1. The problem statement, all variables and given/known data
Can someone please tell me how to get the average speed of a particle moving along a path represented by parametric equations? Is it $\frac{1}{b-a}\int_{a}^{b}\sqrt{\frac{dx }{d t}^2 + \frac{d y}{d t}^2}$

Isn't this the arc length formula?

2. Feb 12, 2009

### w3390

This is the arc length formula. The average value formula is Favg=(1/b-a)INT[f(x)dx]. It seems you combined two formulas.

3. Feb 12, 2009

### keemosabi

But if I wanted the speed of a particle moving with a parametric graph, woldn't everything under the radical be my speed function?

4. Feb 12, 2009

### w3390

Actually, you may be right. I think that might actually work.

5. Feb 13, 2009

### Dick

No, no, no. The average speed is displacement over time. It has nothing to do with arc length. It's sqrt((x(b)-x(a))^2+(y(b)-y(a))^2)/(b-a) where a is the intiial time and b is the final time. Right?

6. Feb 13, 2009

### keemosabi

Couldn't you also do the average value of the absolute value of the velocity graph?

7. Feb 13, 2009

### Dick

Yes, you could. In which case that would be correct.
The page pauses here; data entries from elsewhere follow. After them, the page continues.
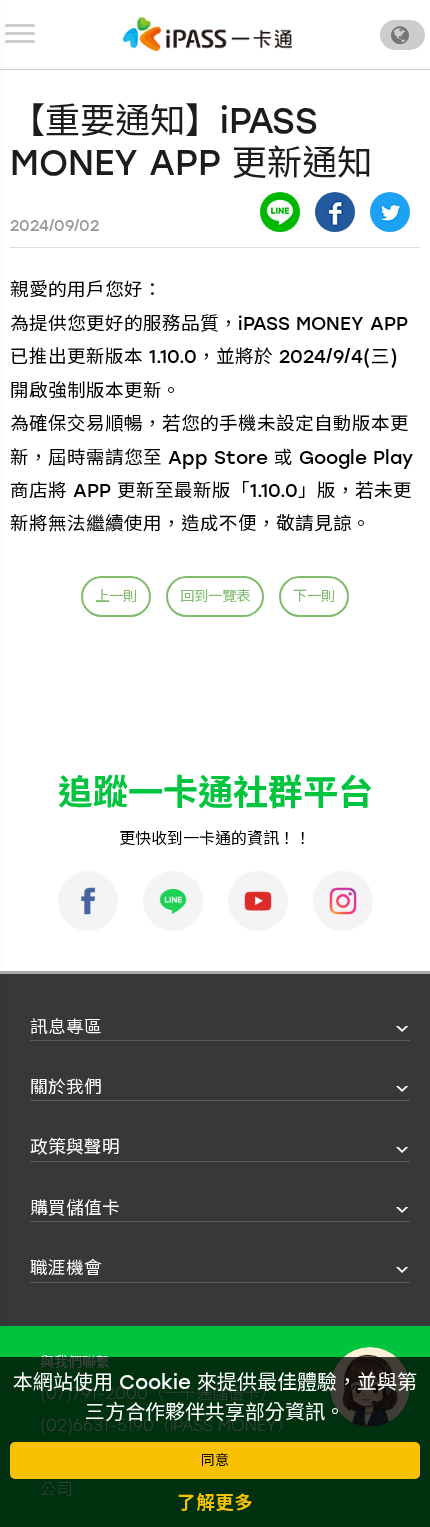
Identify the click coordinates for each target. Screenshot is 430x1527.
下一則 (314, 596)
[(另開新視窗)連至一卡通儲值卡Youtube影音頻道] (258, 901)
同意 (215, 1460)
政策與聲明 (75, 1146)
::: (24, 1027)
Distance travelled/time could also be considered an average speed. I was only thinking of the displacement/time definition.

8. Feb 13, 2009

### keemosabi

Alirght, thank you for the help.

Also, is there any way to determine if a particle traveling on a parametric path is increasing in speed? I know I can determine if the x and y are accelerating, but I can I determine if the particle itself is increasing?

What if it was accelearating in the x direction but decelerating in the y? Would the particle's speed be increasing or decreasing?

9. Feb 13, 2009

### Dick

The 'speed' is sqrt((dx/dt)^2+(dy/dt)^2), isn't it? Just look at whether that quantity is increasing or decreasing.